Jesus was a Jew. Not just by birth, but he had a deep and powerful relationship with God and his culture. He did not come to offer a new religion but to broaden a religion that had confused the law with the belief. He did not come to remove the Roman occupation of his land but to strengthen the people toward faith over fear. Jewish law had turned the religion away from the pure covenant with God and forced control over its people. The occupied government had pressed harder on the need of the Jewish governing body to keep their people focused on the religion and not on the faith. The laws were weak and meaningless, and the relationship God’s people had with him was suffering.

 

Jesus gently, and at times passionately, guided his people who would listen back to the faith. This faith was already in them, as Jesus would point out often. Your faith is what healed you, your faith is what saved you, your faith is what brought you to me. Jesus exposed our trust in law, our trust in the government, our trust in the world, and our lack of trust in God. He offered a glimpse into God’s heart, into God’s kingdom, allowing us to understand how to be vulnerable with God and release our own pain caused by the world.

 

Today that pain has become very real. We are waiting on the government to resemble the truth and trust we have in our hearts. We again placed our trust and vulnerability away from God and with the world. This vulnerability and trust is not for the institutions that rule over us but for God and God alone. We are also waiting on our religion, our religious leaders, and our church to meet us with the morality of faith that we know to be right. But this, too, is a cup only God can fill.

 

The Christian church has become weak with laws, resembling the temple of Jesus’ time. The temple had a governing body for the people to follow. The people celebrated on the correct days, ate the correct foods, and obeyed the correct rulers. They replaced the hard work of the relationship with God with a lazy, fruitless set of guidelines that was supposed to ensure them a seat next to God by birthright alone. This lazy attitude to be instructed and governed has reached another apex in today’s society. Of all the institutions that have removed our need to have a deep and meaningful relationship with God, the church has been the most painful to witness. Our governing bodies within the church have weakened faith by complacency, by the need for security, and by the threat of poverty.

 

This pandemic was a miracle to expose the institutions that have weakened the minds and hearts of the believers.
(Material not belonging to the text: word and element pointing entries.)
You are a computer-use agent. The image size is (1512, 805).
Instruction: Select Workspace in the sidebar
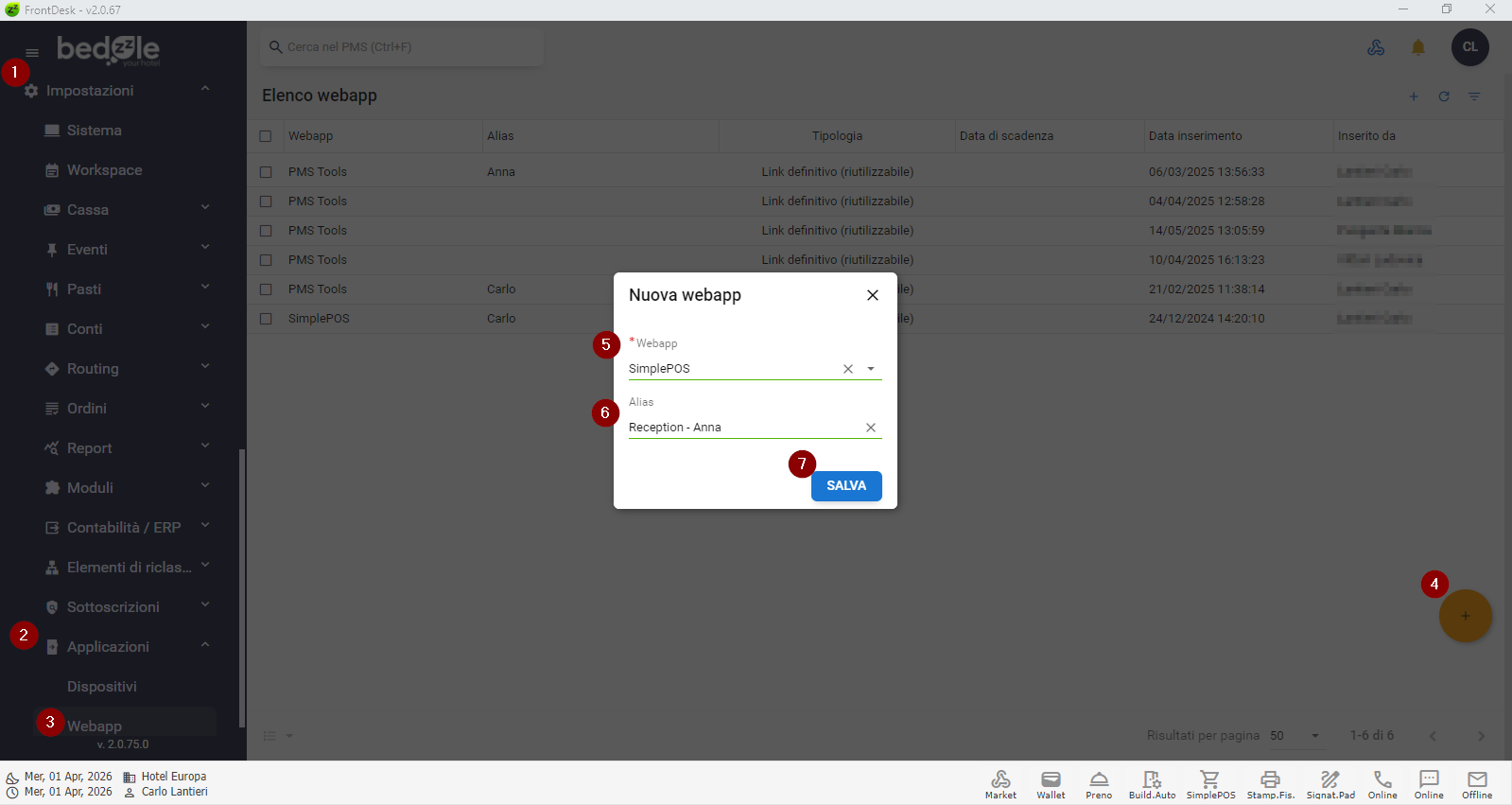pyautogui.click(x=104, y=170)
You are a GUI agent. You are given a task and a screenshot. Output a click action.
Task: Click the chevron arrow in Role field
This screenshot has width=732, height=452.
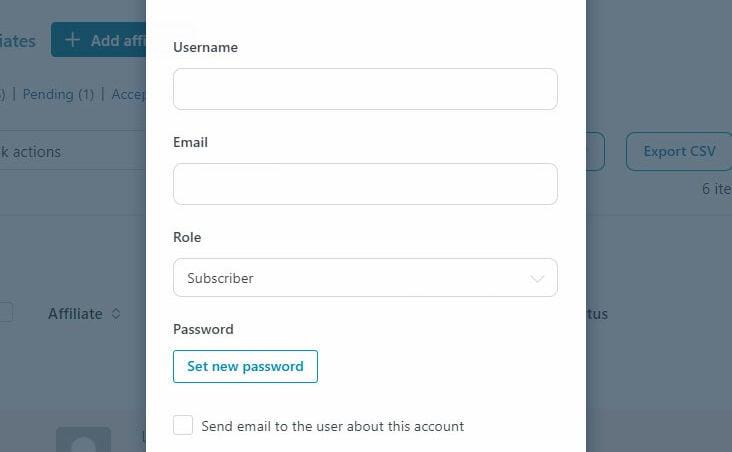coord(537,279)
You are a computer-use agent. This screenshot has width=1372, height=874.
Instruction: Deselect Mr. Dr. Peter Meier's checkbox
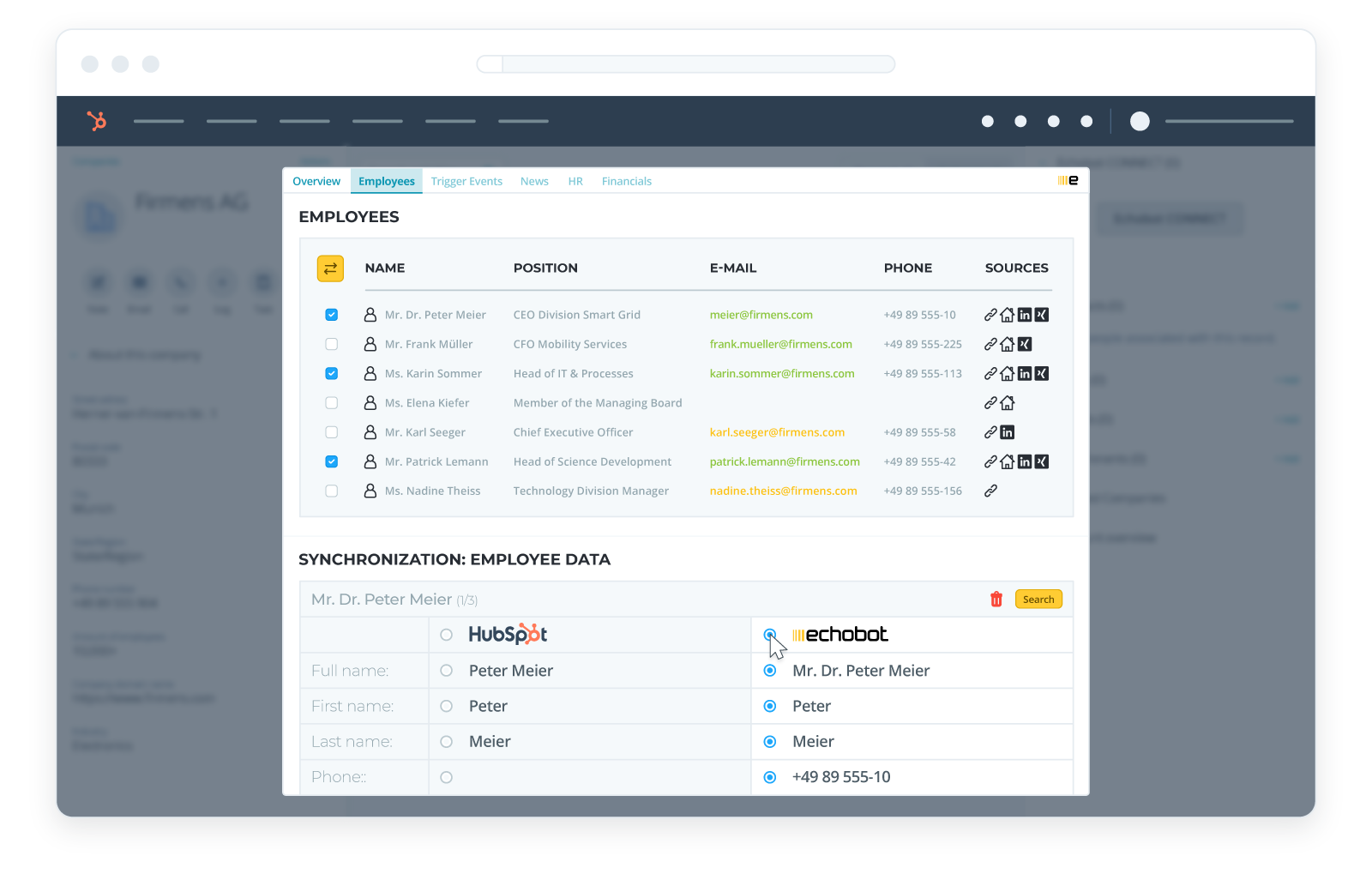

We have become so overwhelmed with fear that we have actually started to become fearless. We have become so disenfranchised that we might actually start to cultivate our own fruit.

 

My husband and I like to watch the older shows with our children: Little House on the Prairie, The Waltons, and Mr. Rodgers, to name a few. Why? Because as we watch what is represented on television today we are appalled by the lack of depth, the dumbed downed, skimmed over, pretend morality. Children, like adults, deal with real issues in life: loss, emptiness, frustration, a fight for a sense of self, and a need to trust something greater. Their faith is pure, new, and delicate; it deserves our more, not our less.

 

We have spent enough time watering down the content, of the meaning, of our own faith. We have to stop grabbing hold and fighting for the intuitions that produce no fruit. Going back to our true belief is to turn our cheeks away from these programs and systems. If the states and government offer no living water, let it writher. Simply give to Caesar yet remember your covenant is not with Caesar. If the school offers only control, yet no real substance, let it fall. A child can live without Pythagoras or Shakespeare, but not without God. If the church, oh the beloved church, offers a doctrine that only powers itself and gives little attention to the absolute truth of personal belief, let the walls crumble like the temple of Solomon.

 

We must prune the dead branches of the great tree of faith or we will have no fruit to feed our children. Share on X

We must prune the dead branches of the great tree of faith or we will have no fruit to feed our children. Cutting away the disease can be painful, like removing cancer or gangrene can be emotional. We are losing a piece of our self. But to allow the infection, the body gets destroyed. We cannot be saved by philosophy alone. Our actions may require a sacrifice of time, finances, and comfort of past traditions. These actions may not change the world, it may only change our little corner. But the household, community, local systems and local churches still need change anyway. No action guided by God is fruitless. Jesus was only in a small corner of the earth but his words and actions brought peace to a wayward world. And he still does!